Jour 11, Bathurst, quelque chose comme 670 km.
**Fait #67: Ici, en Acadie, tout est bilingue. Malheureusement, ce clavier ne semble pas le savoir. Merci de votre indulgence envers lui. Bon, c’est réglé. Y’en n’a pas d’problèmes, en Acadie!**
“Prenez votre temps pour commencer, les filles, il n’y a pas de presse…”
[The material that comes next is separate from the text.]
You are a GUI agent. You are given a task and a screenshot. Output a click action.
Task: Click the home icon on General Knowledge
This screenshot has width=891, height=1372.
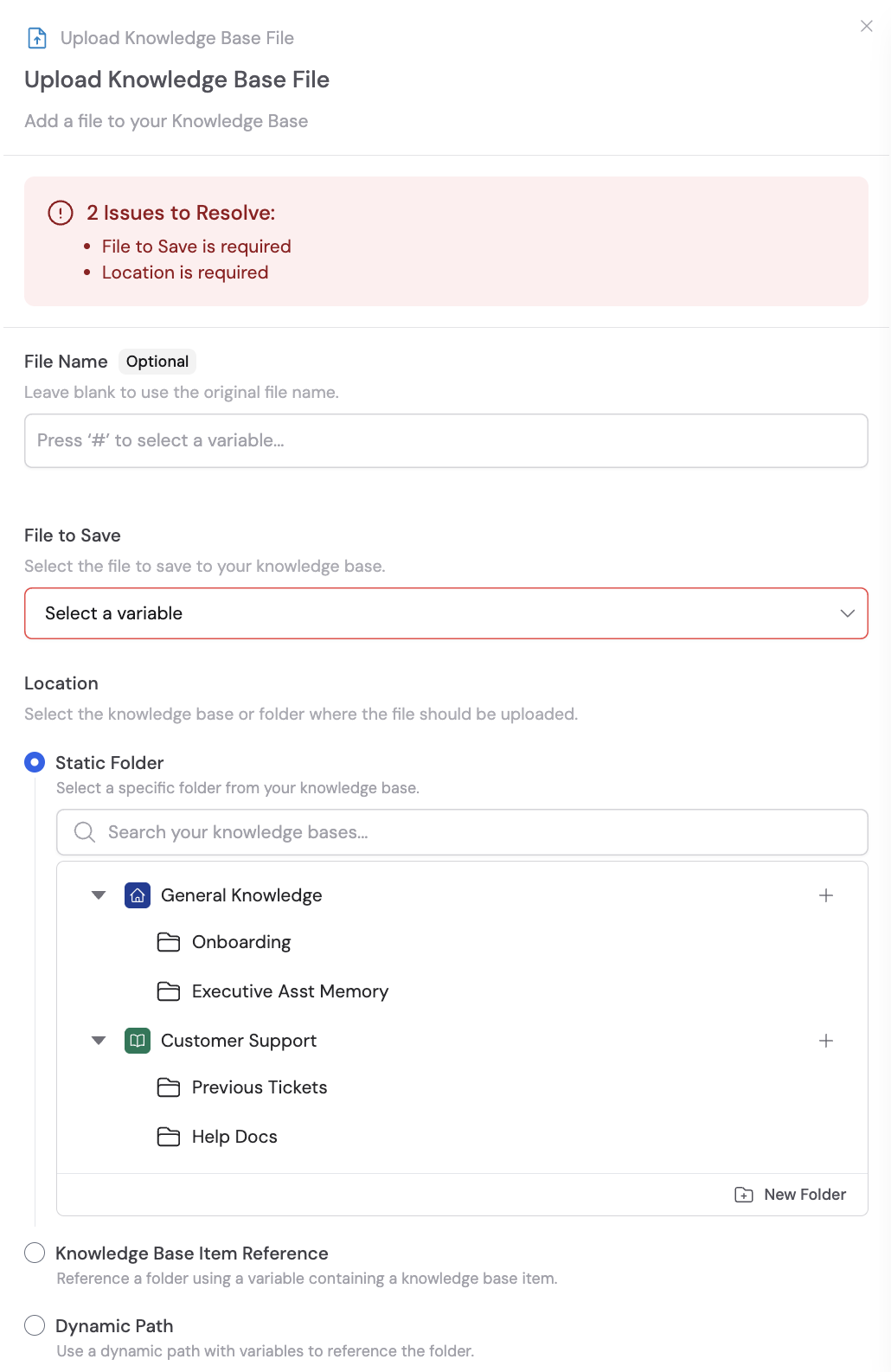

Évidemment, malgré tous les bons conseils que nous avons reçus, nous sommes parties comme des defoncées, toutes exaltées que nous étions d’enfin pédaler (c’est que ca faisait longtemps qu’on le préparait, ce voyage!). Vous connaissez la suite: les genoux ne suivent pas, le syndicat rentre la-dedans et la, la crainte s’installe…
Mais plutôt que de se mettre du plomb dans l’aile, nous nous en sommes mis un peu dans la tête: après deux jours et demi de repos a Sugarloaf (dans un parc magnifique, gratuitement parce que le camping n’était pas encore ouvert, veillées par un gardien des plus attentionnés. Péripéties: un écureuil a rendu Josianne complètement folle (en plus de grignoter notre sac de manger) et Andrée s’est baignée dans la rivière limpide… et glaciale), nous avons roulé, sous un soleil radieux et une température de 28 degrés, jusqu’à Dalhousie, seulement 30 km plus loin. La, nous avons campé (encore gratuitement, et encore avec des monsieurs attentionnés) au bord de la Baie des Chaleurs, qui à cet endroit exact s’ouvre majestueusement entre les côtes gaspésienne et acadienne.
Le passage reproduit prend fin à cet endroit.